Bottom line is, for those that don't know......NEVER buy videotapes from England.

#31888 12/08/03 02:46 PM
Joined: Aug 2002
Posts: 1,691

Without getting too technical.

Your wife bought tapes recorded in the PAL video format commonly used in Europe.

USA (I assume you're in the USA) is part of a group of countries that uses the American-developed NTSC format.

The formats are not compatible. However, you can still watch what is on the tapes if you take them to a video store that does PAL-NTSC conversions. They'll dub them for you and the copies will be on NTSC. Don't know what the going rate is. Quality may not be the greatest - as you may have seen if you make copies from a regular video tape or audio tape at home.

Also, you can buy a multi-standard VCR and you can watch your stuff directly on your TV.

These will run for a few hundred dollars -- you can probably buy one off the some place on the Internet.

#31889 12/08/03 02:49 PM
Joined: Sep 2002
Posts: 1,498
Likes: 1
C-H Offline
Yes, there is a difference: The US uses NTSC, whereas the UK uses PAL.

New VCR often have capability to playback both formats. But who buys a VCR today?

Anyway, look at the following threads for in-depth information.

#31890 12/08/03 06:30 PM
Joined: Feb 2003
Posts: 67
pwood Offline OP
thanks for the information about the differences.i live in a technologically deprived area.i received 1 channel on the telly for 20 years before investing in a satellite ,as bruce springsteen sang"54 channels and there's nothing on"
guess we"ll try to return the videos or go to the uk and watch them.i like the second option.a tall frosty pint of watney's red ale and a good video sounds good! [Linked Image]

#31891 12/08/03 10:43 PM
Joined: Aug 2002
Posts: 1,691

I don't know about Europe, but here in the 'States, Mexico and Canada, thanks to the unversality of the NTSC system, multi-standard VCRs are a rarity and an expensive luxury.

Most people don't feel a need to have them, since everywhere you go, it's all NTSC.

An average multi-system video deck costs $200. An NTSC-only deck costs on average $50 to $80. Even less if you know where to shop. Sometimes as low as $30.

P.S.: As I wrote this, I noticed one of my VCRs just died. Time to hit the shops... [Linked Image]

[This message has been edited by SvenNYC (edited 12-08-2003).]

#31892 12/09/03 09:24 AM
Joined: Aug 2001
Posts: 7,520
Sorry for the delay -- I worked 12-hours straight yesterday, so didn't have any time to catch up on ECN!

A multi-standard VCR may help, but as Sven mentioned, they're harder to come by in the U.S. as they're regarded as something of a "boffins" item.

Here in the U.K. many domestic VCRs sold in the last 10 years or so have NTSC playback capability.

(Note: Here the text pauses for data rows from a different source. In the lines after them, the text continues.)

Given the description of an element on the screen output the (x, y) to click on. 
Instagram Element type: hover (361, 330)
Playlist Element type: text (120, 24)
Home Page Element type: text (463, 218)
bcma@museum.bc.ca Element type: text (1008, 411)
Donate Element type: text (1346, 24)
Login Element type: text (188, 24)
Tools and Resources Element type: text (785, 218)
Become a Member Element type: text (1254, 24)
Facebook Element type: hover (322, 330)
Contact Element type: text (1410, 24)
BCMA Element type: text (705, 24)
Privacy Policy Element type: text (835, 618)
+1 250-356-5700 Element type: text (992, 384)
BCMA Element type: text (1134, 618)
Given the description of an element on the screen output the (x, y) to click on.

The output isn't true NTSC, but a hybrid signal designed to be watchable on a normal British PAL receiver. With VHS tapes being cheaper and often available earlier in the U.S. than here, it's a natural result of people wanting to buy tapes from America.

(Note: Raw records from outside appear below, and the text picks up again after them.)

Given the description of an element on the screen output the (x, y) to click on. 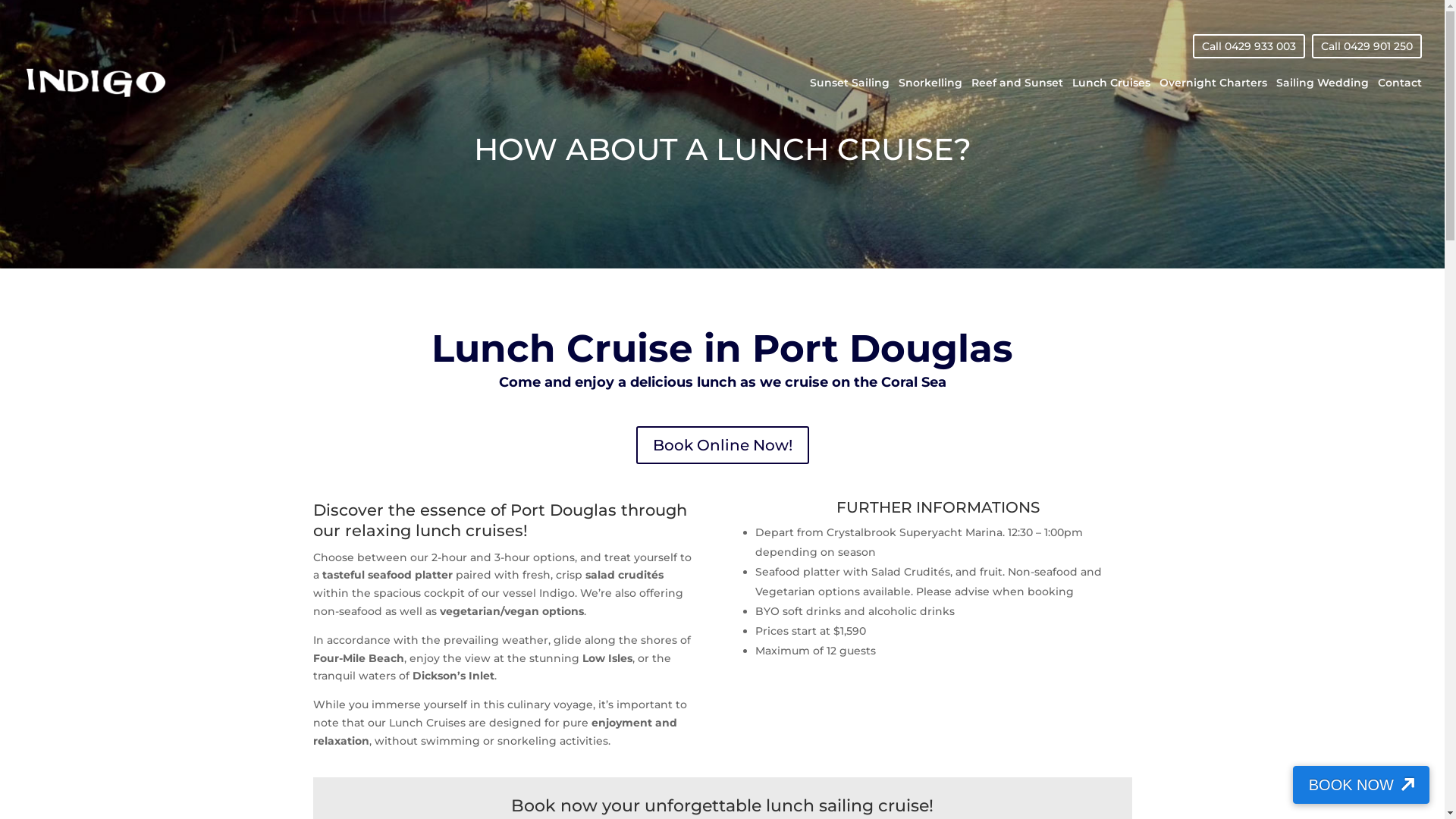
Book Online Now! Element type: text (721, 445)
Sunset Sailing Element type: text (849, 98)
Contact Element type: text (1399, 98)
Overnight Charters Element type: text (1213, 98)
Reef and Sunset Element type: text (1017, 98)
Lunch Cruises Element type: text (1111, 98)
Sailing Wedding Element type: text (1322, 98)
Snorkelling Element type: text (930, 98)
Call 0429 901 250 Element type: text (1366, 46)
Call 0429 933 003 Element type: text (1248, 46)
BOOK NOW Element type: text (1360, 784)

Without getting too technical, the tape running fast is a result of the different frame rates. The U.S. system uses 525 lines at 30 frames per second; Britain uses 625 lines at 25 frames per second.

There is a control track recorded along one edge of the tape with pulses to allow proper synchronization of the frames (think of it as being similar to the sprocket holes on film).

An American VCR will try to adjust the tape speed to lock at 30 frames per second, so the British tape recorded at 25 frames per second will end up running too fast.

The universal acceptance of NTSC throughout the U.S., Canada, Mexico, and beyond certainly makes life easier. Go from tapes to regular TV receivers in Europe, and you'll find even more compatibility issues due to different channel allocations etc.

True multi-standard tape machines can be quite expensive. If you're planning on buying foreign tapes on a regular basis, it might be worth checking out good used machines on in the "Professional video" category on eBay.

Even so, you'd still need a monitor or receiver which will accept 625/50-PAL signals, or you'd need a digital standards converter to convert to 525/60-NTSC.

Any chance that the dealer tha tapes came from over here sells an NTSC version and would exchange them for you?

[Linked Image from]

[This message has been edited by pauluk (edited 12-09-2003).]